Moreover, and perhaps most crucial here, is the fact that even if defendant does not call Dr. "A” to testify, the plaintiff has the option to subpoena Dr. "A” to the witness stand. (Gilly v City of New York, 69 NY2d 509.) Of course, if the plaintiff were to do so (i.e., subpoena Dr. "A”), plaintiffs scope of inquiry would be limited to the doctor’s findings only; the doctor’s opinion would be inadmissible. Only the defendant’s counsel by calling Dr. "A” as a voluntary expert witness could elicit Dr. "A” ’s opinion on the stand. An individual cannot be compelled against his will to testify as an expert. His consent to do so is the sine qua non of expert opinions (People ex rel. Kraushaar Bros. & Co. v Thorpe, 296 NY 223). See also McDermott v Manhattan Eye, Ear & Throat Hosp. (15 NY2d 20) in which Judge Fuld stated at page 29 " ' "to compel a person to attend [a trial] merely because he is accomplished in a particular science, art, or profession, would subject the same individual to be called upon, in every cause in which any *722question in his department of knowledge is to be solved. Thus, the most eminent physician might be compelled * * * to attend from the remotest part of the district, and give his opinion in every trial in which a medical question should arise” ’ ”. Clearly then plaintiff could not elicit Dr. "A” ’s opinion if he were to subpoena the doctor. However, it is not Dr. "A” ’s opinion that plaintiff seeks to elicit. Indeed, Dr. "A” ’s opinion is not favorable to the plaintiff and plaintiff has no desire for that opinion to be expressed. Plaintiff is very interested in having Dr. "A” ’s findings elicited before the jury, since he believes said findings to be helpful to his case. These findings he can elicit, if he chooses, by causing a subpoena to be served on Dr. "A” to testify in court. Thus, there is no prejudice to the plaintiff by allowing Dr. "B” to testify. If plaintiff truly believes that Dr. "A” is not too ill to testify and that Dr. "A” ’s findings are essential to plaintiff’s proof of damages, the law provides plaintiff with a remedy. Even without more, this fact alone would convince the court that defendant has engaged in no subterfuge to use Dr. "B” as a witness instead of Dr. "A”.

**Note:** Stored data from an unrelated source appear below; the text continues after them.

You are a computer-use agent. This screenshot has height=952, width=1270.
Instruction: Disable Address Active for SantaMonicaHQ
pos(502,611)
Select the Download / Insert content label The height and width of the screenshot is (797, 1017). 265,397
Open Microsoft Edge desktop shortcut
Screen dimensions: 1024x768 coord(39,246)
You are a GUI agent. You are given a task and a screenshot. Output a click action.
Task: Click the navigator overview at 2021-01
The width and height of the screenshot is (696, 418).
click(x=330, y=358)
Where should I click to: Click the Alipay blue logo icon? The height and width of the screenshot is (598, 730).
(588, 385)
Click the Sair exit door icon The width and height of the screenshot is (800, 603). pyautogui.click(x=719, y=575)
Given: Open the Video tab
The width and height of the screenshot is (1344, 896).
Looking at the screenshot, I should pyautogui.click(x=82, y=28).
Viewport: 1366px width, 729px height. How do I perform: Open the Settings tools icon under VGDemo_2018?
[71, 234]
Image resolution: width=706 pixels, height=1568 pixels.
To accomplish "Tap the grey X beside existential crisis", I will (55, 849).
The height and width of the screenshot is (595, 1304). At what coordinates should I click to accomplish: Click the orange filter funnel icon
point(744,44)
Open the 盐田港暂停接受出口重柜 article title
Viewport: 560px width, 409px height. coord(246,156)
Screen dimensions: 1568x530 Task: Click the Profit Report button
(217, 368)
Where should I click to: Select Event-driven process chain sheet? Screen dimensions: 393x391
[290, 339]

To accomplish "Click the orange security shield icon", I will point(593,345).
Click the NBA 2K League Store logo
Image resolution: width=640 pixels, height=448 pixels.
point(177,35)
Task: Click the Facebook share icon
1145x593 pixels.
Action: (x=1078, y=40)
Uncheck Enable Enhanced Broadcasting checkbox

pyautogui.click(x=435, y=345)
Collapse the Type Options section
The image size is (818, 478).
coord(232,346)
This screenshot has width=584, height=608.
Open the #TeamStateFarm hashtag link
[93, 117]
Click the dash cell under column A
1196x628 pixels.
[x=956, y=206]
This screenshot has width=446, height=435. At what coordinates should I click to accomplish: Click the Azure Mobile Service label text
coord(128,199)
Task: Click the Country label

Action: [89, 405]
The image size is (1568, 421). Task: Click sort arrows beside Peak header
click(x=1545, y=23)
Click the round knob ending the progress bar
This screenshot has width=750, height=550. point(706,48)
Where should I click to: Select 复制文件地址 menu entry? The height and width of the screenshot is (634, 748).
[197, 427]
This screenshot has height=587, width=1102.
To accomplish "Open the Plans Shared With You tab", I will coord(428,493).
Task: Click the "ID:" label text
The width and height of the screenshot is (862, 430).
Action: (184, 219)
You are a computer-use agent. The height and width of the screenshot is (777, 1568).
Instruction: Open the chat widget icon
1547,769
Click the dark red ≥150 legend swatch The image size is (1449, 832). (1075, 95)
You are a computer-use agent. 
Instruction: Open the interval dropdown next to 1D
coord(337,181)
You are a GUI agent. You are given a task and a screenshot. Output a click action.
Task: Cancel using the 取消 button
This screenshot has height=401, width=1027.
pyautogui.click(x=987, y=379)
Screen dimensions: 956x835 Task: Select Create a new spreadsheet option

Finally, the court finds no validity in plaintiff’s allegation that the defendant’s attorney’s statement regarding Dr. "A” ’s condition was exaggerated. Dr. "A” ’s statement to plaintiff’s attorney on the phone on June 27, 1989 was, in all probability, an expression of the doctor’s hopeful optimism about his own prognosis rather than a statement evidencing his good health. It is unlikely that the doctor, or anyone else, would reveal a disabling physical condition to a stranger on the phone. The court is convinced that Dr. "A” is indeed unavailable to testify at this time.
Accordingly, plaintiff’s request that Dr. "B” be precluded from testifying is denied. Dr. "B” may testify if defendant chooses to call him to the stand as there is no evidence of bad faith or subterfuge on defendant’s part. Additionally, there is no prejudice to the plaintiff by allowing Dr. "B” to testify since plaintiff could, if he chooses, subpoena Dr. "A” in an effort to elicit his findings. In all respects, plaintiff’s motion is denied in its entirety.